README.md

Assignment 3

The goal of this assignment is to get a first grasp of performance-oriented programming. Furthermore, you will be using the LCC3 cluster, cachegrind, and perf for the first time in this lab.

Exercise 1 (1.5 Points)

Description

Maybe you have already heard of Fractals or Mandelbrot. Fractals are geometric patterns that appear to be infinitely detailed. There are many functions that can generate such patterns.
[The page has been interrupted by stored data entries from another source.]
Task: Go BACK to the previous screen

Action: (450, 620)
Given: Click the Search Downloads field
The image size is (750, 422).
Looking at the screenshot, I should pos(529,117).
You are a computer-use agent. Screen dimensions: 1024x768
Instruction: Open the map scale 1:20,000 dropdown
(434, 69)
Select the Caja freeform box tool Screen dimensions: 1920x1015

The more often you evaluate these functions, the more detailed the pattern becomes.

This task will focus on the Mandelbrot set, a set of complex numbers that is generated by the function z_n+1=z_n²+c, where z is a complex number and c is a constant.

Short reminder: a complex number z is the sum of a real part x and an imaginary part y that includes the imaginary unit i with the property (i²=-1) → z=x+yi.
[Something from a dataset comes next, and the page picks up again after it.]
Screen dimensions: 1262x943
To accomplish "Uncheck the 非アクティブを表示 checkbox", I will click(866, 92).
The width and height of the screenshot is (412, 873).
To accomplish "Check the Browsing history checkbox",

Since the exact math behind this is not that important to us, we will provide you with a pseudocode:

function calc_mandelbrot(image): 
    for each (X,Y) do:
        x = 0.0
        y = 0.0
        cx = mapped x_pixel_idx to Mandelbrot x-axis [-2.5, 1]
        cy = mapped y_pixel_idx to Mandelbrot y-axis [-1, 1]
        iteration = 0
        while (x*x + y*y <= 2*2 AND iteration < MAX_ITER) do:
            x_tmp = x*x - y*y + cx
            y = 2*x*y + cy
            x = x_tmp
            iteration = iteration + 1

        norm_iteration = mapped iteration to pixel range [0, 255]
        image[y_pixel][x_pixel] = norm_iteration

Tasks

1. Open the mandelbrot.c file and implement the sequential calc_mandelbrot function with the help of the provided pseudocode.
2. Check out the generated image mandelbrot.png to see if you implemented the algorithm correctly.
3. Benchmark your program on the LCC3 cluster, document your results and add them to the comparison spreadsheet linked on Discord. How would you improve program performance?
4. Can you think of a way to parallelize this algorithm?

Exercise 2 (1.5 Points)

Description

The Hadamard product is defined as the element-wise product of two matrices with the same dimensions. The following two snippets give an implementation of the Hadamard product for n x n square matrices.
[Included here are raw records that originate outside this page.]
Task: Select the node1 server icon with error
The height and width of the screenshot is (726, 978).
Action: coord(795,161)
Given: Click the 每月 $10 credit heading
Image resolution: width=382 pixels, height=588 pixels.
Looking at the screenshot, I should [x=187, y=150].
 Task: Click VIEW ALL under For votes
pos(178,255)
for (size_t j = 0; j < n; ++j) {
    for (size_t i = 0; i < n; ++i) {
        c[i][j] = a[i][j] * b[i][j];
    }
}

for (size_t i = 0; i < n; ++i) {
    for (size_t j = 0; j < n; ++j) {
        c[i][j] = a[i][j] * b[i][j];
    }
}

Tasks

1. For both implementations, give a function f to calculate the number of data cache read misses for the matrix size n and the cache line size s in an 8-way set-associative cache. Assume that all variables are initialized appropriately (the matrix elements are of type int32_t) and that the matrices are stored in contiguous memory in row-major order. Additionally, the matrices are too large to store them entirely in the cache (n >> s).
2. Use the two snippets to implement two versions of the Hadamard product.
3. Log into the LCC3 cluster and analyze the cache behavior of the implementations using cachegrind (e.g. valgrind --tool=cachegrind <your program>) and perf (e.g. perf stat -e LLC-load-misses -e LLC-store-misses <your program>) Can you validate your theoretical findings? Compare the results of both tools.

General Notes

All the material required by the tasks above (e.g., code, figures, text, etc...) must be part of the solution that is handed in. Your experiments should be reproducible and comparable to your measurements using the solution materials that you hand in.

Every member of your group must be able to explain the given problem, your solution, and possible findings. You may also need to answer detailed questions about any of these aspects.